El problema es cuando su única fuente de información sobre sexo es esa, vídeos
en internet, y no cuentan con otra voz autorizada, cercana, fiable, que les
pueda aconsejar. Alguien que les diga, por ejemplo, que el amor y el sexo son dos
cosas distintas que nada tienen que ver, pero que unidas pueden convertir la
experiencia en algo memorable. O explicar lo más básico, que lo que ven en la
pantalla es ficción, cine para adultos, que por lo general sigue patrones no
demasiado edificantes, de dominación del hombre sobre la mujer, y desarrolla
unas dinámicas que no deben normalizar, porque poco o nada se corresponden con
la realidad más común en una “primera vez” o con cualquier relación íntima
satisfactoria sin cámaras.
Cuando
escucho algunas voces contrarias a los talleres
de educación afectivo-sexual que se ofrecen en los institutos me llevan los
demonios. Suelen ser los mismos padres que se arrogan la potestad de ser ellos
mismos quienes decidan cuándo, cómo y qué enseñarles a sus hijos sobre este
“espinoso” tema, pero nunca encuentran el momento. En el fondo porque piensan
que lo que no se verbaliza, no existe, y que sus hijos están mejor viviendo en
la ignorancia. Los ignorantes son ellos si no se dan cuenta de que no pueden
ponerle puertas al campo y que sus hijos, con o sin su colaboración, van a
terminar hablando de sexo, viéndolo y probándolo.

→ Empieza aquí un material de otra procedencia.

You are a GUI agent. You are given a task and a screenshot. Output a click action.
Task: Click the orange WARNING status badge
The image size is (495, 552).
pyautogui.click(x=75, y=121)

Será con los amigos, los
compañeros de clase o en solitario, pero buscarán respuesta a sus dudas.
Precisamente uno de los datos que aportaba el estudio antes mencionado es que el
70% de los jóvenes dice haber recibido una educación afectivo-sexual
"insatisfactoria" y la mayoría acude a amistades o a Internet para
resolver dudas. De modo que si dejas que sea el entorno el que les oriente, te
arriesgas a que la cosa se te escape de las manos y terminen más desorientados.
Y
luego, cuando creen que ya lo han aprendido todo, cuando encaran la veintena
con el convencimiento de que ya saben todo lo que hay que saber y que son más
listos que nadie, adoptan conductas sexuales de riesgo y se pillan una sífilis
o una gonorrea. Sí, porque otros datos que hacía públicos el Ministerio
de Sanidad español estos días tenían que ver con la relajación en el uso del preservativo y
el aumento alarmante entre los jóvenes de casos de enfermedades de transmisión
sexual que se creían ya erradicadas. Olvidado el miedo al sida, en muchos casos
nunca conocido, mezclado con el consumo de sustancias, como alcohol y drogas,
que les hacen perder la percepción del riesgo, los jóvenes quieren gozar
plenamente, piel con piel, y lo del condón se lo impide. Y en vista de que los
contenidos audiovisuales que escupe la red no suelen dar ejemplo en ese
aspecto, van al “aquí te pillo, aquí te mato” sin demasiados preliminares ni,
en muchas ocasiones, protección alguna, sus consumidores terminan con la
entrepierna en carne viva.
Todo
está conectado. De hecho, según otro
estudio que conocíamos estos días, casi la mitad del material porno que
circula en la red contiene agresiones verbales y casi un 89% muestra agresiones
físicas. Mucho más demoledor es conocer que el vídeo porno más visto de
Internet recrea una brutal violación en grupo. Luego nos echamos las manos a la
cabeza al conocer el triste final de una empleada de Iveco
que se suicidó cuando una grabación propia de contenido sexual que había
compartido con una antigua pareja empezó a circular de whatsapp en whatsapp por
los móviles de sus compañeros. Montamos un par de días de debate para juzgar a
todas las partes, a una por grabarse en esa tesitura y por enviarlo, al otro
por gestionar el despecho de manera tan infame, y al resto por babosear y
compartirlo. Pero enfriado el asunto, ya nos hemos olvidado. Tenemos un problema y no queremos verlo.